Is that all there is, we're here only because God's on an Ego Trip? Is that what religious thinkers believe?
I see it as God is Love, the very essence and definition of love, agape love, the love that is completely selfless and concerned for the wel-being of others. I believe God created human being for the purpose of including us in His great, eternal love.
 

Etritonakin

Well-Known Member
I was thinking about a pretty obvious question during recent arguments about creation and evolution, specifically: "Why?" Why would a deity need to create a universe in the first place?

So of course, I asked Google (about as omniscient a thing as I am aware of). And I came across this:

Why Did God Create the World?

It turns out the entirety of creation, everything, seems to be because God felt himself to be so incredibly wonderful that he "created the world for his glory!" Or in other words, "God created us to know him and love him and show him."

Is that all there is, we're here only because God's on an Ego Trip?

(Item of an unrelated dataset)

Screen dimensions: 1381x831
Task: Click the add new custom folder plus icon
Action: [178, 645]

Is that what religious thinkers believe?

"Now if we are children, then we are heirs -- heirs of God and co-heirs with Christ, if indeed we share in his sufferings in order that we may also share in his glory.

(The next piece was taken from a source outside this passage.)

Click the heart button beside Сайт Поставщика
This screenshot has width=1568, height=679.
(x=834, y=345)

18 "I consider that our present sufferings are not worth comparing with the glory that will be revealed in us. 19 The creation waits in eager expectation for the sons of God to be revealed. 20 For the creation was subjected to frustration, not by its own choice, but by the will of the one who subjected it, in hope 21 that the creation itself will be liberated from its bondage to decay and brought into the glorious freedom of the children of God."

There is nothing wrong with ego -or glory -unless corrupted...
and it's going to be one glorious ego trip!

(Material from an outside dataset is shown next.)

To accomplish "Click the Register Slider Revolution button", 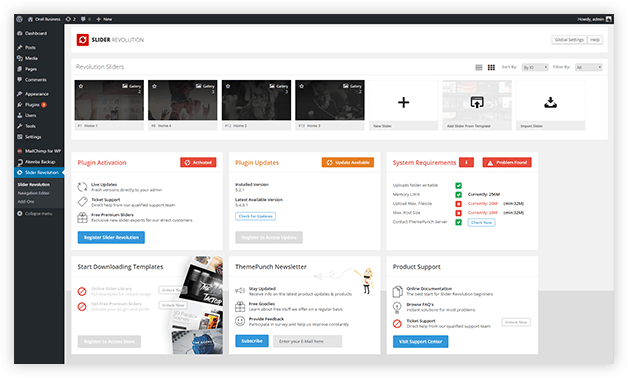I will [x=111, y=237].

We will be given bodies which will free us from being bound to the earth -and which will allow us to have power over even cosmic events by a much-improved interface.
(It is written that "the heavens" "were formed to be inhabited.")


Philippians 3:21 King James Version (KJV)


21 Who shall change our vile body, that it may be fashioned like unto his glorious body, according to the working whereby he is able even to subdue all things unto himself.





 

Evangelicalhumanist

"Truth" isn't a thing...
Premium Member
it's not about what I like

I prefer Cause and effect
over foolish denial

what?.....no Spirit?
nothing Greater than you?
I don't know what "greater" even means. Better? Bigger? Smarter? Sure, there are lots of people better, bigger and smarter than me. I can't compare myself in those terms (except perhaps bigger) to other things, like skunks, rocks, trees and tornados.

The word "spirit" quite literally has no meaning for me, in the sense that you are using it. Before my body began to exist, there was nothing of "me" in the universe. After my body ceases to live, there will again be nothing of "me" left in the universe, with the exception of the atoms of which I am made. But as they are not really "me" in the sense I am using the word, that hardly matters. I can cut atoms off at will, and still be me. I do it every day when I clip my nails or trim my hair and mustache. Various bits have been removed surgically and I remain wholly "me." But when I cease to live, then I ("me") will also cease to exist.
 

sojourner

Annoyingly Progressive Since 2006
I was thinking about a pretty obvious question during recent arguments about creation and evolution, specifically: "Why?" Why would a deity need to create a universe in the first place?

So of course, I asked Google (about as omniscient a thing as I am aware of). And I came across this:

Why Did God Create the World?

It turns out the entirety of creation, everything, seems to be because God felt himself to be so incredibly wonderful that he "created the world for his glory!" Or in other words, "God created us to know him and love him and show him."

Is that all there is, we're here only because God's on an Ego Trip? Is that what religious thinkers believe?
Google’s not exactly a theological bell-ringer.

God is love. Love is relationship. Creation is an act of love. There’s a silly quotation by Robert Heinlein in Time Enough for Love: “God split himself into a myriad parts that he might have friends...”. That pretty much is the root of it.